Postnatal Outcomes and Surgical Implications of Somatex™ Thoracoamniotic Shunting for CPAM: A Multicenter Experience.

Intrauterine thoracoamniotic shunting in fetuses with congenital pulmonary airway malformation (CPAM) was first described using Cook™ or Rocket™ shunts. With the availability of the Somatex™ intrauterine shunt, a new device with the supposed advantages of less invasive placement and less frequent dislocations, pediatric surgeons and neonatologists are increasingly confronted with a new cohort of patients. Data on postnatal findings and the impact on surgical management are scarce.We conducted a multicenter retrospective study of all children born after prenatal treatment with a Somatex™ thoracoamniotic shunt for suspected CPAM. We analyzed the clinical and respiratory conditions of the children at birth as well as shunt locations, removal procedures, and timing of surgery.Twelve patients were included. 8/12 patients presented postnatally with pneumothorax, necessitating in all cases the placement of a chest tube. In 6/12 patients, the removal of the Somatex™ shunt had to be done surgically, bedside removal was possible in 5 patients.
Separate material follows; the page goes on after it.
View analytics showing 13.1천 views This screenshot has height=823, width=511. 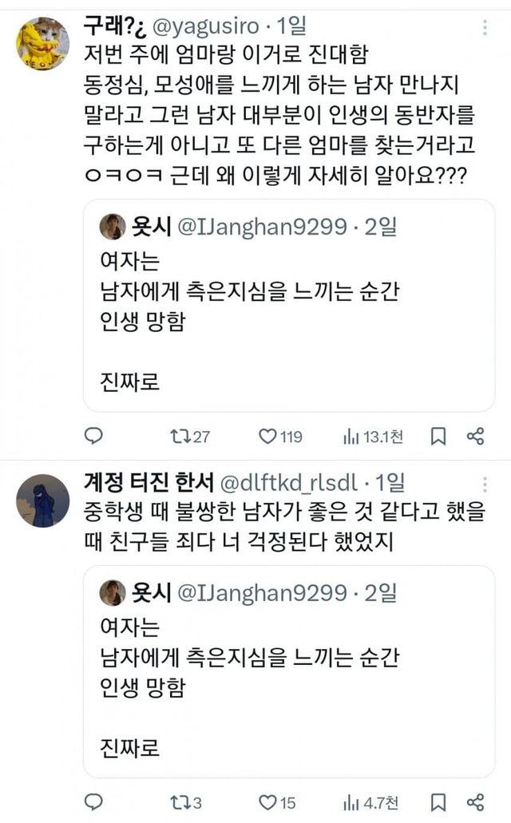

One patient was born without the shunt due to intrauterine dislocation. All patients were operated on using a muscle-sparing thoracotomy, at ages ranging from 1 to 42 days; only one could be discharged before surgery. One patient underwent emergency surgery. With a median follow-up of 19 months, 11/12 patients survived.Despite the small number of patients and the retrospective aspect of this study, our observations showed that intrauterine treatment of CPAM with the Somatex™ shunt is frequently associated with postnatal complications. Neonatologists and pediatric surgeons must be aware of the high rate of pneumothorax and the presumable necessity of early surgical intervention.